WHITEWASH "INQUIRY" SAYS NO WAR CRIMES COMMITTED BY NATO IN KOSOVO
by David Icke




WHITEWASH "INQUIRY" SAYS
NO WAR CRIMES COMMITTED BY NATO IN KOSOVO.

AND THE PIG GOT UP AND FLEW ACROSS THE SKY

Here we have a wonderful example of the problem-reaction-solution technique. First you manipulate a war in Bosnia and Kosovo to "justify" the intervention of NATO and further your agenda of turning NATO into the world police force for the world government.

Then you start a propaganda campaign to paint the leadership of these countries as murdering Nazis (leaders which you also control because they are your guys, like Milosevic).

You present your NATO forces as the cavalry, bugle blaring, as they appear over the hill with their high tech weaponry to bomb the crap out of innocent people. This leads to thousands of men, women, and children, fleeing from the horrorendous effects of these raids, so giving you the opportunity to film them flooding across the border. But instead of telling the truth that the vast majority - not all, the vast majority - were fleeing the NATO bombs, you issue press releases to lap dog "reporters" who repeat your line in the papers and TV bulletins that everyone among these hoards of refugees are running away because of Serb atrocities.

Then you have the problem that when the war is over, the truth has more of a chance of coming out and people can see what the real story was. So you make sure you control those appointed to "investigate" claims of atrocities by both sides. You therefore ensure that these "inquiries" decide that your enemy was guilty of all you claimed to justify the bombing and that there is no evidence whatsoever that you were anything but perfectly behaved, a collective re-incarnation of John Wayne, fighting for freedom and justice.

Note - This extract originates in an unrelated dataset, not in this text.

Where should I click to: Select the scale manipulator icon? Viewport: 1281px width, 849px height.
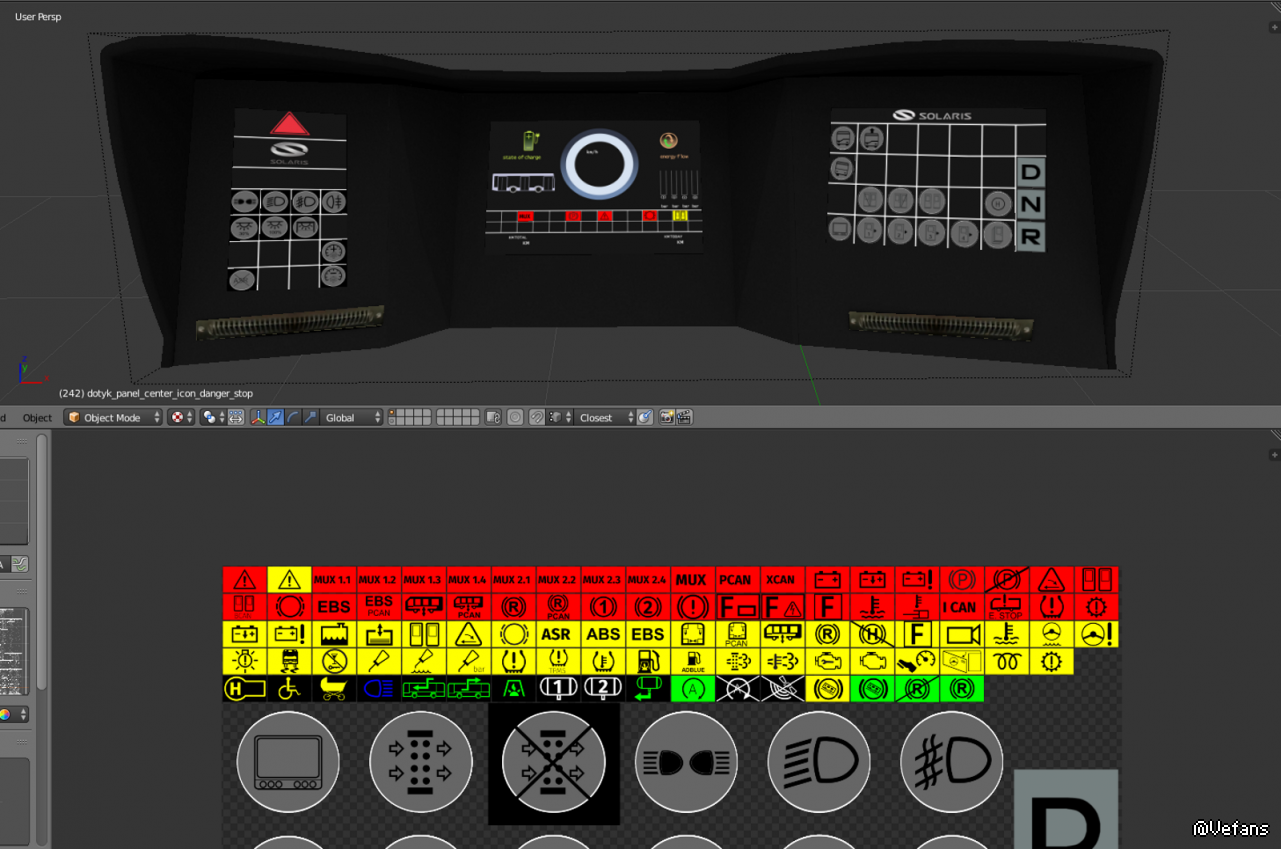pos(309,418)
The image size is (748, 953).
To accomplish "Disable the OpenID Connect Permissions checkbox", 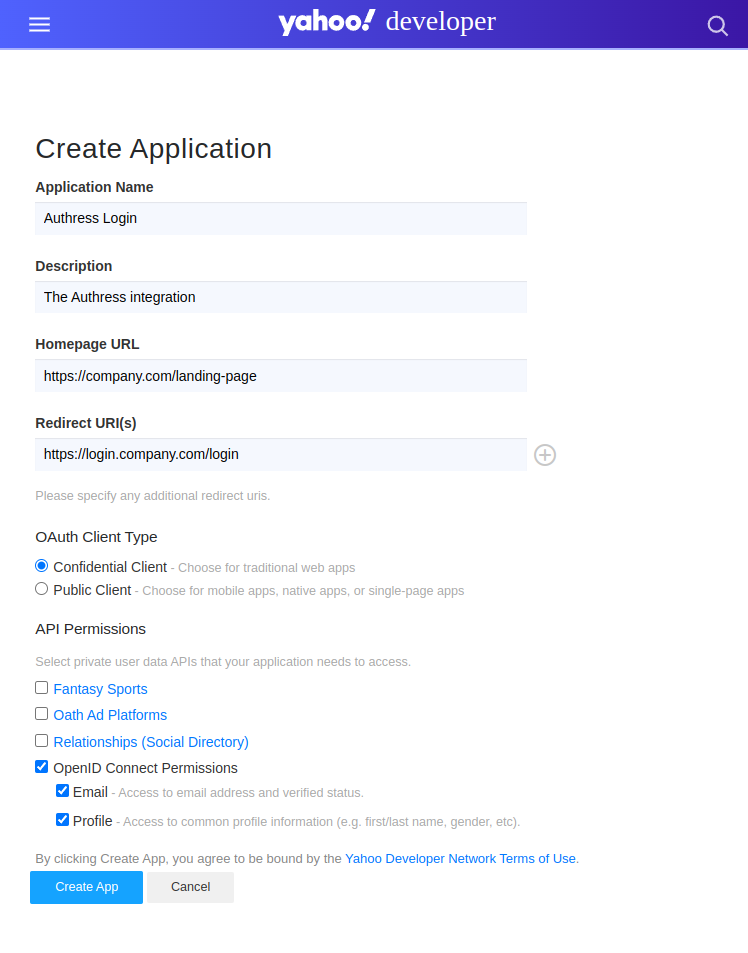I will coord(41,766).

That, I would suggest, is the true background to the following story:


From:
http://dailynews.yahoo.com/h/ap/20000613/ts/war_crimes_nato_1.html


Tuesday June 13 8:47 AM ET
Tribunal Absolves NATO of Crimes

By ARTHUR MAX, Associated Press Writer

THE HAGUE, Netherlands (AP) - The Yugoslav war crimes tribunal said Tuesday it found no reason to investigate NATO for criminal activity during its 78-day bombing campaign in Kosovo last year that killed nearly 500 civilians.

The committee, appointed 13 months ago by war crimes prosecutor Carla Del Ponte, reviewed complaints by the Yugoslav government and by international human rights bodies that the NATO bombing of civilian convoys and infrastructure amounted to crimes against humanity and genocide.

The campaign by the western military alliance in the spring of 1999 was intended to force Yugoslav President Slobodan Milosevic to rein in Serbian forces trying to evict ethnic Albanians from the Serbian province of Kosovo.

Del Ponte told the United Nations last week that she would not initiate any prosecution for the NATO campaign. Amnesty International has repeatedly charged that NATO ``violated the laws of war leading to cases of unlawful killing of civilians.''

The report released Tuesday gave a case-by-case justification for declining to pursue the war crimes allegations.

``We will not open a criminal investigation,'' the prosecutor said. There was ``no political motivation, no political reasons, just fact and law'' that led to the committee's conclusion, she said.

(YEA, RIGHT).

NATO pilots and commanders were accused of 21 specific incidents of crime, including the bombing of a convoy of 1,000 Albanian refugees returning to their homes and the destruction of the Yugoslav television station in Belgrade, the capital.

The prosecutor took the unusual step of publishing the report's findings to avoid any impression it was whitewashing the allegations.

(WHICH, OF COURSE, THEY WOULD NEVER DO).

In its report, the committee admitted its findings were based on public statements from NATO and from the Yugoslav government, and that its members did not visit Kosovo for a firsthand investigation.

When asked for further information, the report said, NATO was evasive and refused to answer specific questions.

Nevertheless, the committee said it found no instances in which purely civilian targets were deliberately bombed.

During the campaign, NATO warplanes flew 38,400 sorties and dropped 23,618 bombs. The committee confirmed that among those munitions were weapons using depleted uranium and cluster bombs, both denounced by human rights groups as potentially indiscriminate. But it said neither weapon was illegal under international law.

(EXCUSE ME, I NEED THE BATHROOM)

The ruling could be a factor in whether the United States will continue to oppose the creation of a permanent war crimes tribunal to succeed the specific U.N. tribunals prosecuting war crimes in Yugoslavia and Rwanda. The issue was being discussed at U.N. headquarters in New York this week.

The United States was one of seven countries - including China, Iraq and Libya - to oppose the International Criminal Court when 120 other countries approved the statute for its creation by a treaty signed in Rome in July 1998.